Side note: not really observing this from your uninstallation guide, the only pods that get interrupted and restarted are the kube-proxy and aws-node.
NOTES:
Make sure to stop all K8s pods deployed with Sysbox prior to uninstalling Sysbox.
The uninstallation will temporarily disrupt all pods on the nodes where CRI-O and Sysbox were installed, for up to 1 minute, as they require the kubelet to restart.
The 'sleep' instructions above ensure that kubelet has a chance to launch and execute the daemonsets before the subsequent step.
@rauerhans, thanks for filling this one up. I don't remember seeing instability issues like the one you describe, so I believe it must be something recently introduced.
The first log you had some concerns about (below), seems to be a bug in this logic, but I suspect that this has nothing to do with the issue at hand.
I believe the issue we need to focus on is related to this output you previously pasted (see below). which seems to be matching the problem described in issue #713.
# systemctl status sysbox-mgr
● sysbox-mgr.service - sysbox-mgr (part of the Sysbox container runtime)
Loaded: loaded (/lib/systemd/system/sysbox-mgr.service; enabled; vendor preset: enabled)
Active: failed (Result: timeout) since Thu 2023-08-03 12:22:14 UTC; 5h 49min ago
Main PID: 19431 (code=killed, signal=TERM)
Aug 03 12:21:29 ip-10-0-50-152 systemd[1]: Starting sysbox-mgr (part of the Sysbox container runtime)...
Aug 03 12:21:29 ip-10-0-50-152 sysbox-mgr[19431]: time="2023-08-03 12:21:29" level=info msg="Starting ..."
Aug 03 12:21:29 ip-10-0-50-152 sysbox-mgr[19431]: time="2023-08-03 12:21:29" level=info msg="Sysbox data root: /var/lib/sysbox"
Aug 03 12:22:14 ip-10-0-50-152 systemd[1]: sysbox-mgr.service: start operation timed out.
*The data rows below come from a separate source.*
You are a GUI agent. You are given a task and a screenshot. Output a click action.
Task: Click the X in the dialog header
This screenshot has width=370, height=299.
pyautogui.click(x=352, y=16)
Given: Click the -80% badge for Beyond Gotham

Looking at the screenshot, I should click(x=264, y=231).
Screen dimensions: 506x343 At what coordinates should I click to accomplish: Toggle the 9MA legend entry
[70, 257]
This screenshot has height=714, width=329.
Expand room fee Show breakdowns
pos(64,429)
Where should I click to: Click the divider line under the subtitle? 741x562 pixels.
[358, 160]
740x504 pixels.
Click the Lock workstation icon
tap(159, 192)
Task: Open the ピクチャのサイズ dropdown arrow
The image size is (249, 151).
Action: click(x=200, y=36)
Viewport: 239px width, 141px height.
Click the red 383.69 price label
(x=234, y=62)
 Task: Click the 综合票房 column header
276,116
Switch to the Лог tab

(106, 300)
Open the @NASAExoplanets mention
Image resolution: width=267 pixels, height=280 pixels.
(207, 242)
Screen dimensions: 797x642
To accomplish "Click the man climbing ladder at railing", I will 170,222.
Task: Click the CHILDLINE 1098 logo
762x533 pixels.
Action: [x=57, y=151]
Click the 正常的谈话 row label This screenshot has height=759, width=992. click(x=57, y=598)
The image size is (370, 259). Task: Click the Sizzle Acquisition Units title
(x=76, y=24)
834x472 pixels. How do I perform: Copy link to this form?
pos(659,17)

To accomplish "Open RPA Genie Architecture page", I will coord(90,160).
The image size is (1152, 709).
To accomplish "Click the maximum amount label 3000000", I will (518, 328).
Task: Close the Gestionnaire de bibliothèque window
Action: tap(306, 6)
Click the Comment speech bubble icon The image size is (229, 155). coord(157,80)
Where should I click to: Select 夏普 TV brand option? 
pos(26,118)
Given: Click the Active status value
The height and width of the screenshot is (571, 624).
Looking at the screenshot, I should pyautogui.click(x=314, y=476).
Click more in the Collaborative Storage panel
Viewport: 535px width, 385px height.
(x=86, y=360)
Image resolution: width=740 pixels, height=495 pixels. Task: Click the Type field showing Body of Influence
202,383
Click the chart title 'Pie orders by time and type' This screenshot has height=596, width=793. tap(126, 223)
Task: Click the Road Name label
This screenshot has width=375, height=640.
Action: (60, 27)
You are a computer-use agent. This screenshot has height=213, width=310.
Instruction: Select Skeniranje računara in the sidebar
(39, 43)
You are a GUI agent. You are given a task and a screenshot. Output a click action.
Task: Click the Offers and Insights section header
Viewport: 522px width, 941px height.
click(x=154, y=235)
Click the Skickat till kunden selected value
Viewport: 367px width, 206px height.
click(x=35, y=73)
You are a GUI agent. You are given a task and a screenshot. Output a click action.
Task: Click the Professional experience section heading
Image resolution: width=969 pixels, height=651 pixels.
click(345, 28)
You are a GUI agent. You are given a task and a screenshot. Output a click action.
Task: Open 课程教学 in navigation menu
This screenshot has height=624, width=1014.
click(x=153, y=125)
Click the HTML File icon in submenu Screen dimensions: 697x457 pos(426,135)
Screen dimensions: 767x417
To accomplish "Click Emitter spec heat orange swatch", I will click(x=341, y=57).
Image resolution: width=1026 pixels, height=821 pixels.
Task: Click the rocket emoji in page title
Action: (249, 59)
Terminating.
Aug 03 12:22:14 ip-10-0-50-152 systemd[1]: sysbox-mgr.service: Failed with result 'timeout'.
Aug 03 12:22:14 ip-10-0-50-152 systemd[1]: Failed to start sysbox-mgr (part of the Sysbox container runtime).
Please take a look at issue #713 and try to manually remove any sysbox-mgr.pid file that you may encounter in the affected node. If the corresponding k8s node comes up after this step, it would prove that this is the smoking-gun that we are after.